Вопросы о границах свободы и безумия беспокоили не только писателей. В 1794 году весь просвещенный мир наблюдал акт немыслимого гуманизма: доктор Филипп Пинель снял кандалы с заключенных в лечебнице Бисетр (бывшей скорее тюрьмой, чем больницей), а спустя какое-то время – и с заключенных больницы Сальпетриер. Так в психиатрию попала сложная моральная дилемма: справедливо ли держать людей, отклоняющихся от нормы, в заключении?

Николай Вавулин отвечал на этот вопрос отрицательно. По его мнению, некоторые сумасшедшие, не показывающие интеллектуального регресса, – это люди «новой психической организации», и в целом продуктивное безумие немного сродни визионерству. Закржевский называл это «пророчественным безумием». Начиная с творчества Рембо, поэтическое ясновидение было связано с бунтом – против общества, собственного я и настоящего.

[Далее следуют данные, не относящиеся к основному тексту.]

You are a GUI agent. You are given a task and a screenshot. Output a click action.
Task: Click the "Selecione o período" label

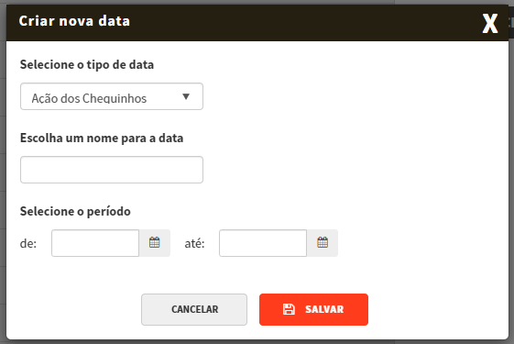(75, 211)
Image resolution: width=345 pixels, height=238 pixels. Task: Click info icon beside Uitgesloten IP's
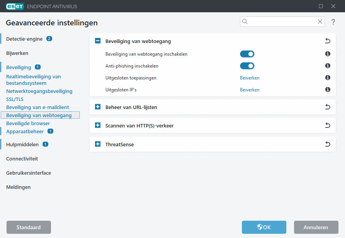(x=328, y=90)
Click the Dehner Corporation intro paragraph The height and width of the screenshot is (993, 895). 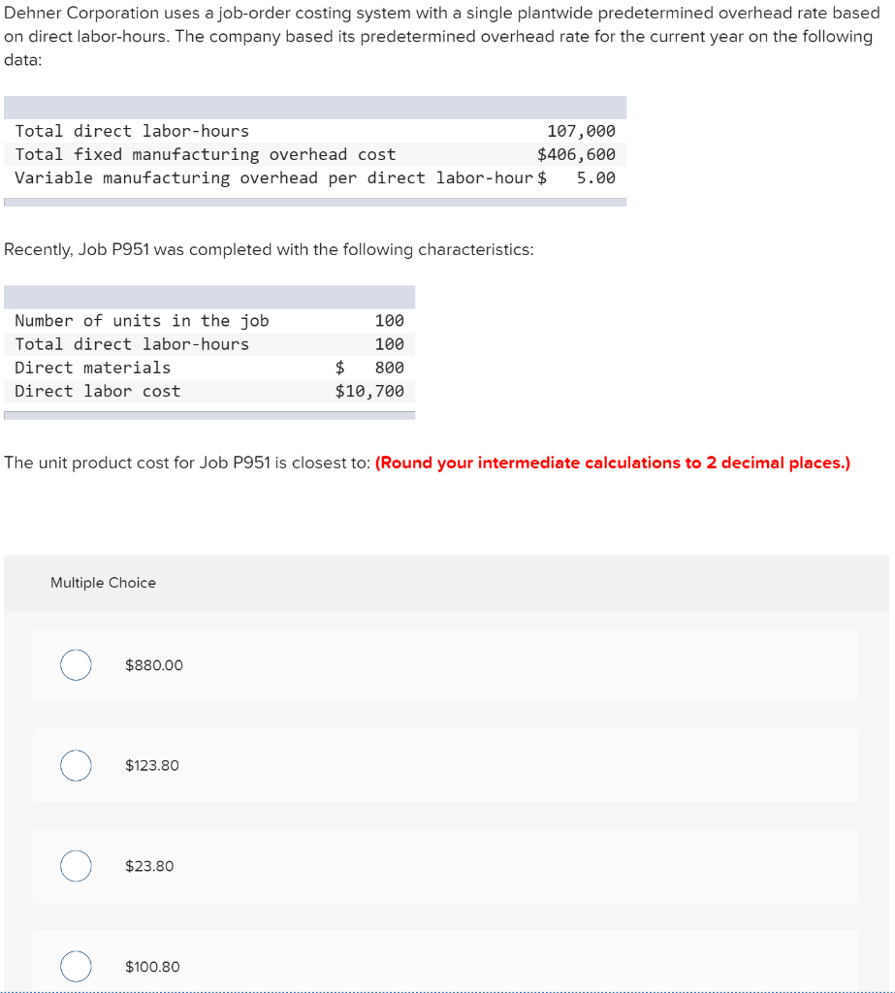pyautogui.click(x=442, y=36)
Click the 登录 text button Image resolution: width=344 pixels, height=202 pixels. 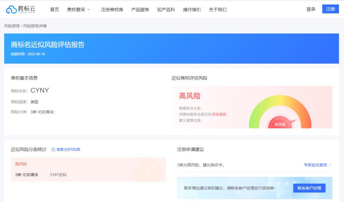[311, 9]
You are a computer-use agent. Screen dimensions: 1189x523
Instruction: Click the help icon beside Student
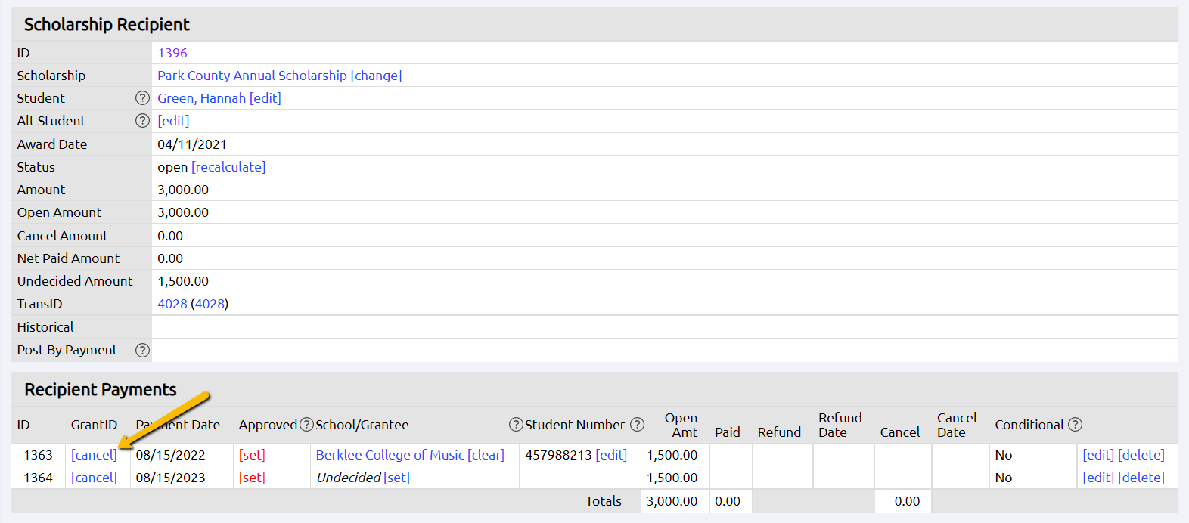tap(142, 98)
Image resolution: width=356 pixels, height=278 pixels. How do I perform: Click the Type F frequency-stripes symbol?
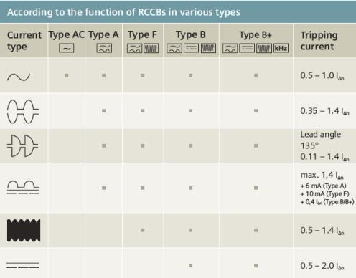(x=151, y=48)
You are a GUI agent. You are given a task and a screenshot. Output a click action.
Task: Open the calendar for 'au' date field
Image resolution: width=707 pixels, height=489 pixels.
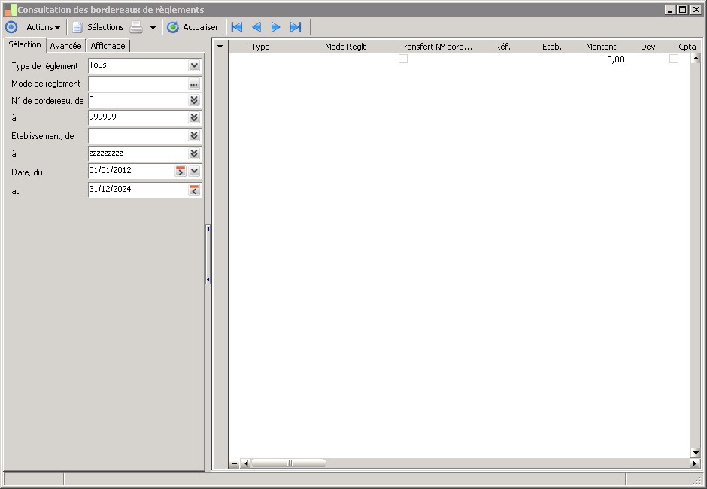coord(194,190)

В стихотворении «Пьяный корабль» Рембо намекает на старинную метафору, которую подробно раскрывает М. Фуко. В эпоху Ренессанса люди, как и теперь, стремились избавиться от «сумасшедших» и прочих неудобных для социальной жизни персонажей, однако не помещали их в тюрьмы и сумасшедшие дома, а изгоняли за пределы обжитого мира. Одной из форм такого изгнания был «корабль дураков» – судно, на которое помещались все помешанные (или считавшиеся таковыми), и оно отправлялось в плавание к новым берегам. Иногда «кораблями дураков» называли корабли паломников – однако для обывателя люди, путешествующие за тридевять земель ради духовного просветления, были почти безумными[16].

Создавая «Пьяный корабль», Рембо писал манифест нового поэтического метода и отождествлял себя со свободным и непрестанно ищущим кораблем – «кораблем безумцев». В XX веке же представления о времени и пространстве переменились. Средневековые скитальцы искали новые берега, но после открытия специальной теории относительности и популяризации трудов Анри Бергсона время и пространство стали восприниматься как нечто единое. Перед футуристами стояла задача куда более ответственная, чем поиск новой земли – они должны были обнаружить новые времена, а этим захватывающим, но опасным делом могли заниматься только безумцы. Чтобы помыслить это будущее, к нему нужно было применить не разум, а «заум»[17], который современники неизменно примут за безумие.

Французский психиатр Анри Эй называл безумие «патологией свободы». Отвечая ему, Жак Лакан называл помешательство «пределом свободы»[18]. Тем не менее, пророческая свобода футуристов была связана с идеей жертвенного служения. Сборник Ивана Игнатьева (пусть и называвшегося эгофутуристом) назывался «Бей! – но выслушай», а Маяковский обещал: «душу вытащу, растопчу, чтоб большая! – и окровавленную дам, как знамя». Неслучайно Николай Вавулин пишет о «сумасшествии» библейских пророков: Магомета, Иеремии, Ионы и пр. – предков современных ему футуристов, увлеченно певших осанну новому, невиданному доселе миру. Поэты-будетляне звали человечество в грядущее, и были готовы расплатиться за этот дар ясновидения рассудком, а порой и жизнью.

Александр Закржевский
Рыцари безумия (футуристы)

«О, братья мои, разбейте, разбейте старые скрижали!»[19]

Ницше


«Поэты-футуристы, я учил вас презирать библиотеки и музеи. Врожденная интуиция – отличительная черта всех романцев. Я хотел разбудить её в вас и вызвать отвращение к разуму. Мы освободим человека от мысли о смерти, конечной цели разумной логики.»[20]

Маринетти

Предисловие

Настоящая работа о футуризме представляет доклад, читанный мною в Московском Литературно-Художественном Кружке в 17 декабря 1913 года.

Главная моя задача – дать общий очерк футуризма, в особенности футуризма русского, и выяснить зависимость его от символизма.